══ DATA IN THIS EXERCISE ══

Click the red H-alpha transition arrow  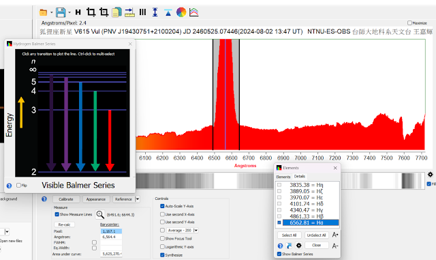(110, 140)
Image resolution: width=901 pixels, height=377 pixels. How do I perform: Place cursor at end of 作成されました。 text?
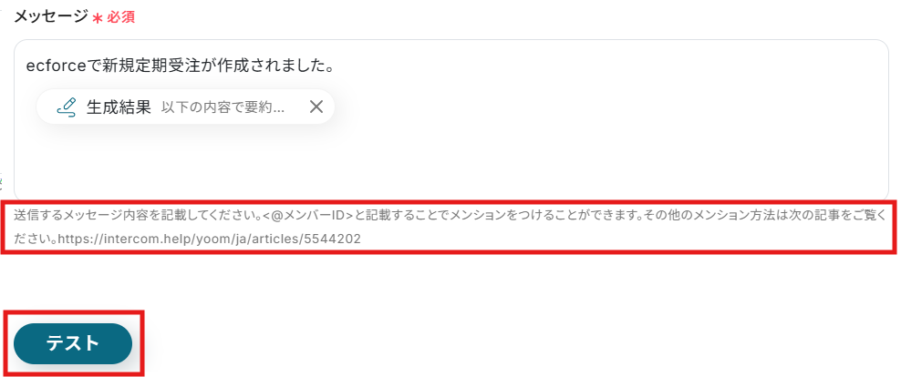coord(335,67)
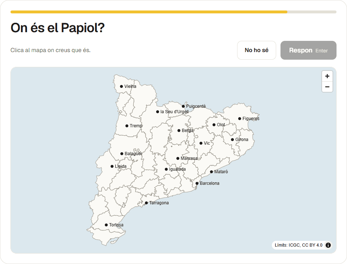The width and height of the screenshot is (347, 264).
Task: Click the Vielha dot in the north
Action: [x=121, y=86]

═══
══ DATA IN THIS EXERCISE ══

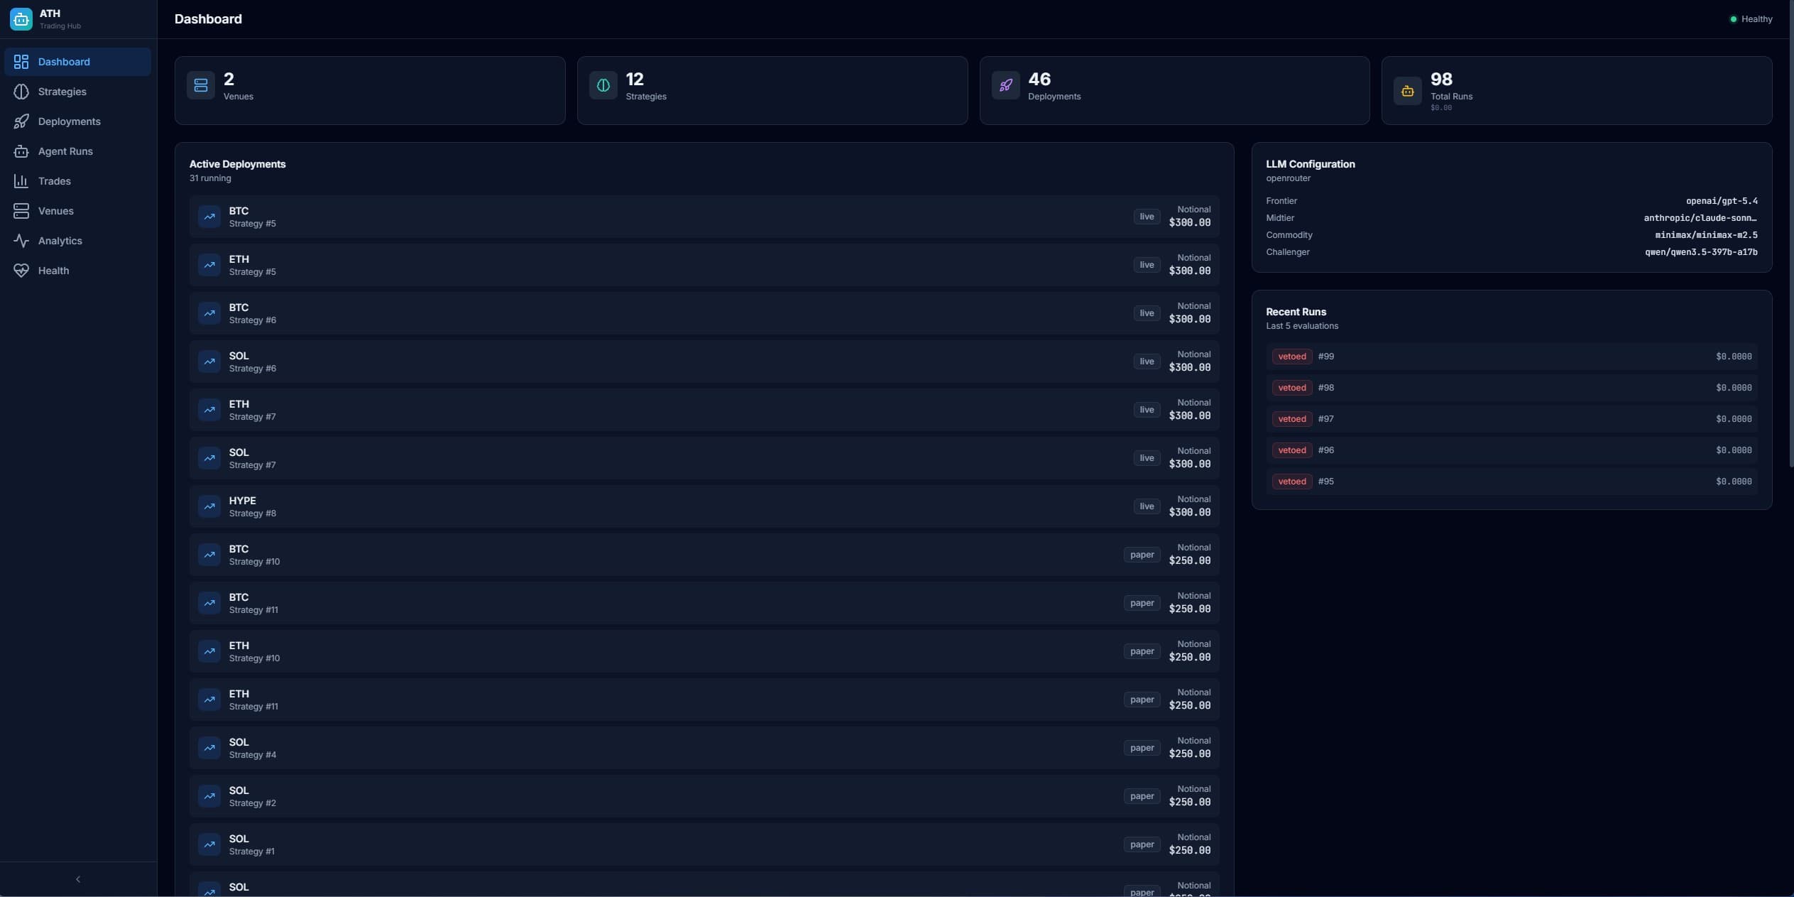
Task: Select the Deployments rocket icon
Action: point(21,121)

═══
══ DATA IN THIS EXERCISE ══

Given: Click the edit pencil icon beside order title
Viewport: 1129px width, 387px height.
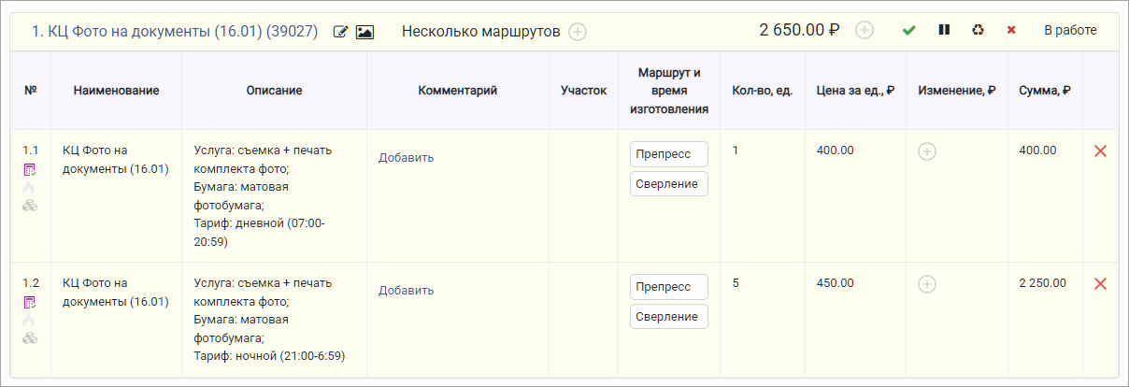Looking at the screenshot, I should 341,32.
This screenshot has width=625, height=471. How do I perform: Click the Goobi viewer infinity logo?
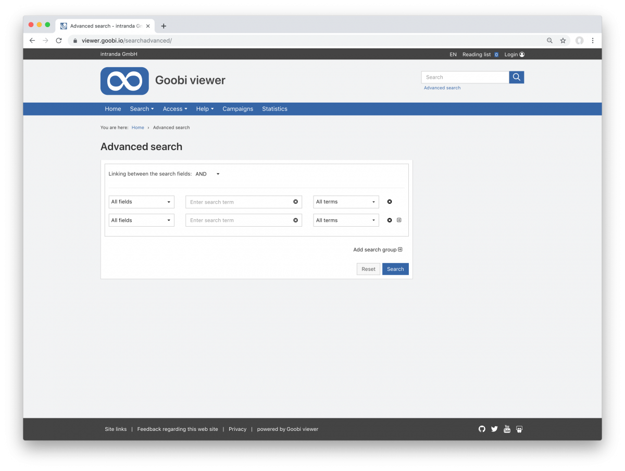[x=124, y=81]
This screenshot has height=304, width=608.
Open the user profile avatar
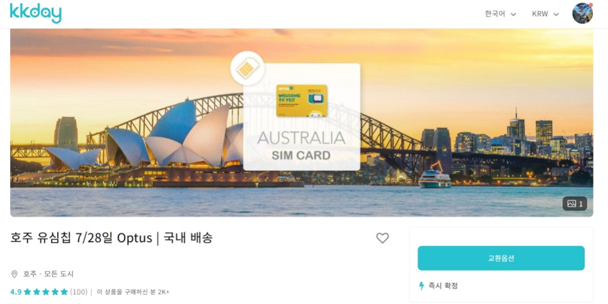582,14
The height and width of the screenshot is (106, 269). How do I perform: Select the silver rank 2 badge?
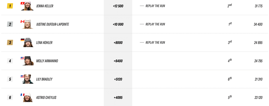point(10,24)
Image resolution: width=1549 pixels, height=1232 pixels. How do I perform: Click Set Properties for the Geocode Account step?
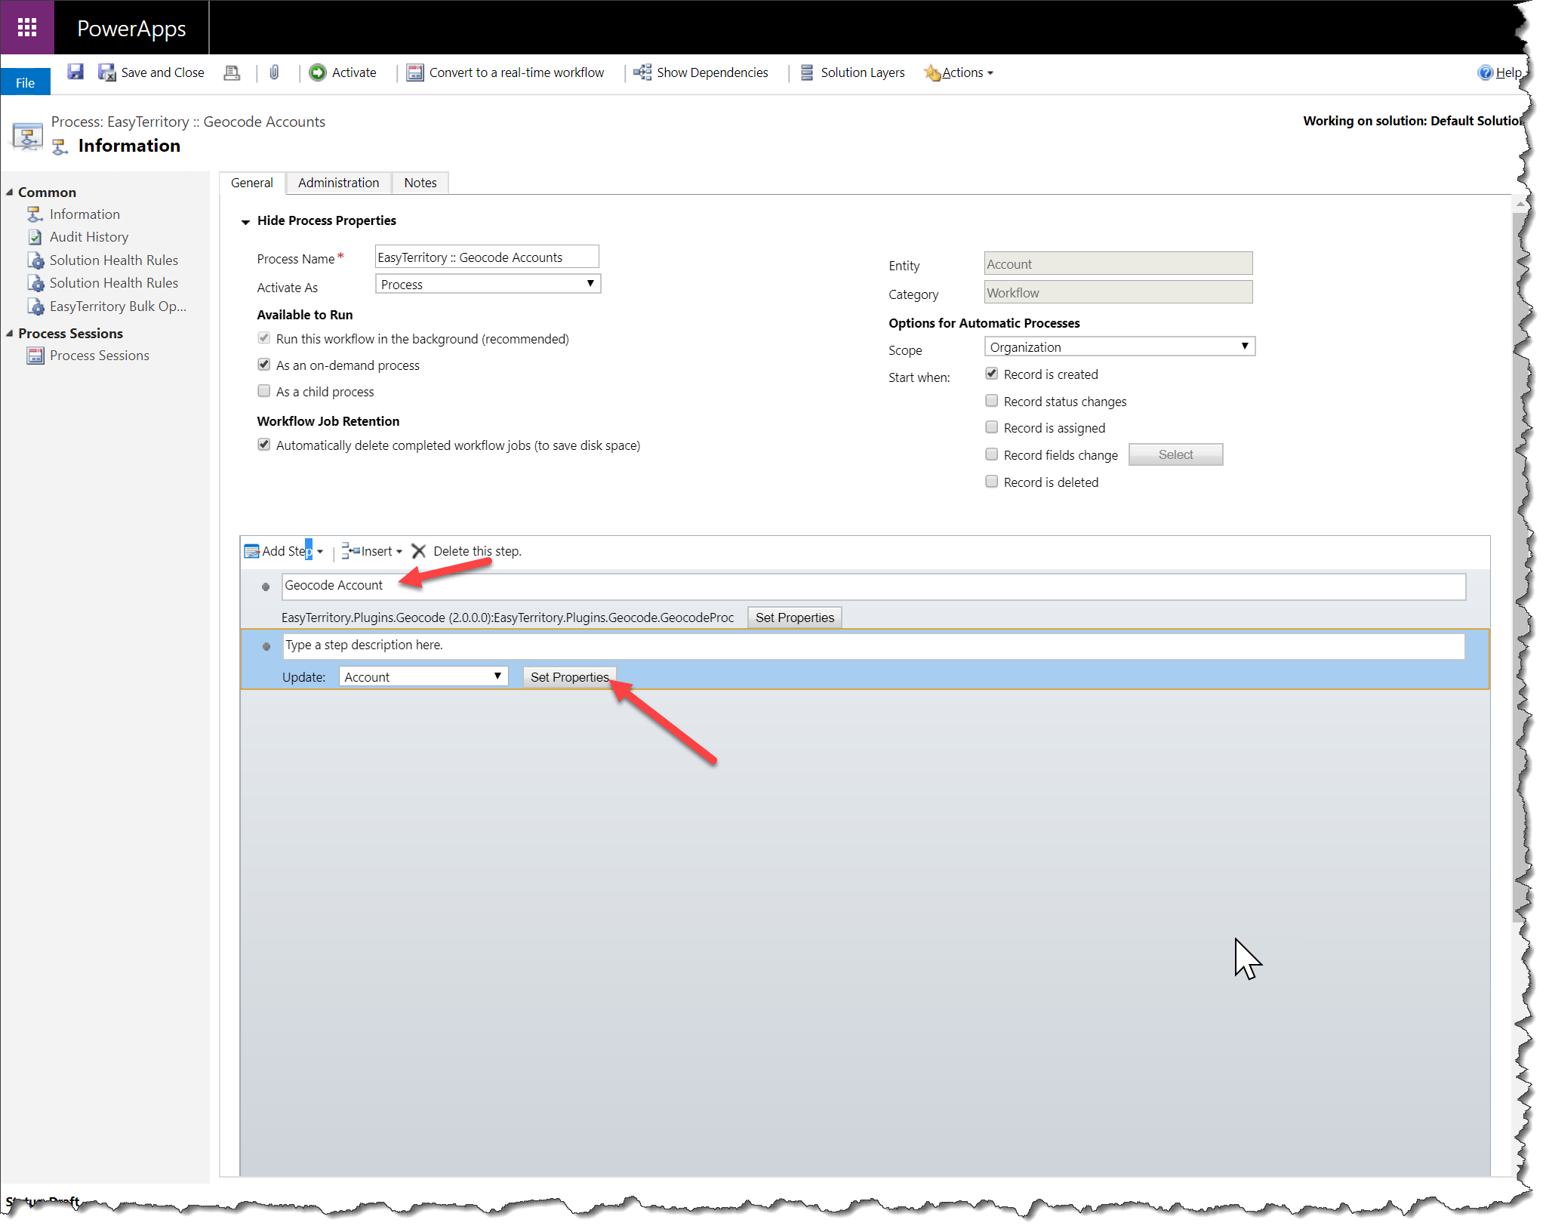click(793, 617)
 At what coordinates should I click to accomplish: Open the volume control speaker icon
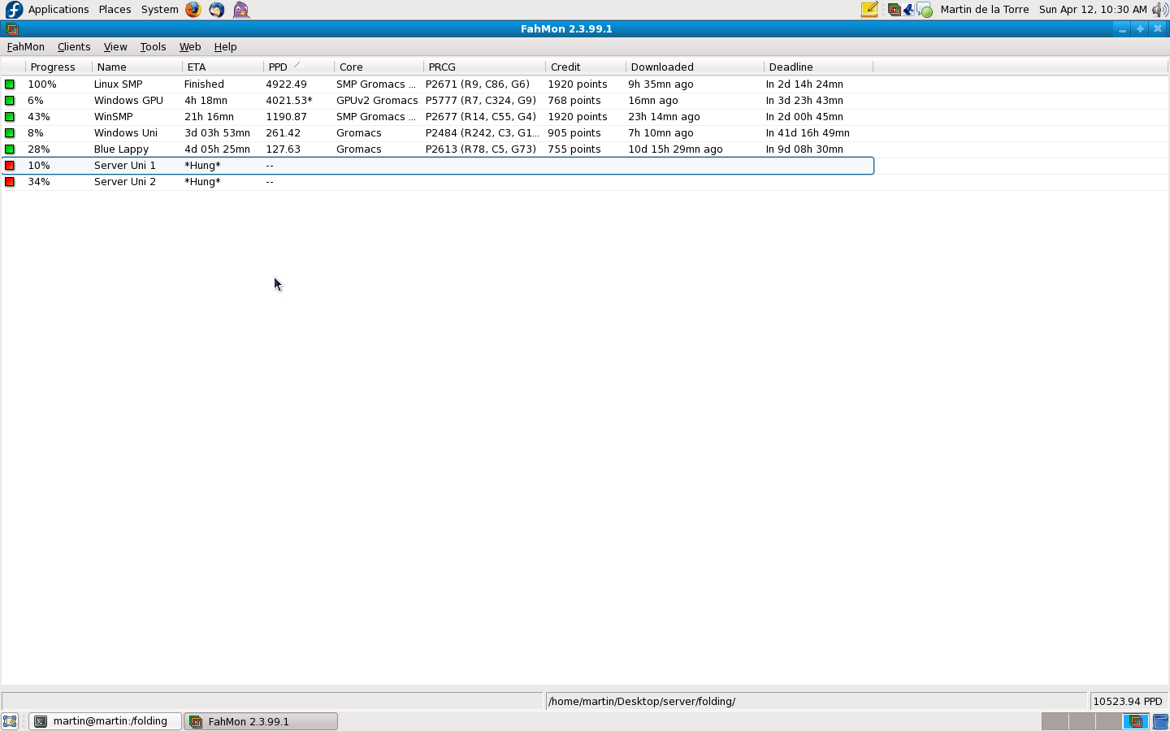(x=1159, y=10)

═══

TASK TO COMPLETE: Return the entries from the line containing "Image resolution: width=901" through the line containing "Action: [x=121, y=86]", both included, copying each line exactly and leaving out the pictures.

ANSWER:
Image resolution: width=901 pixels, height=377 pixels. How do I perform: Place cursor at end of 作成されました。 text?
coord(335,67)
The width and height of the screenshot is (347, 264).
Task: Click the Vielha dot in the north
Action: [x=121, y=86]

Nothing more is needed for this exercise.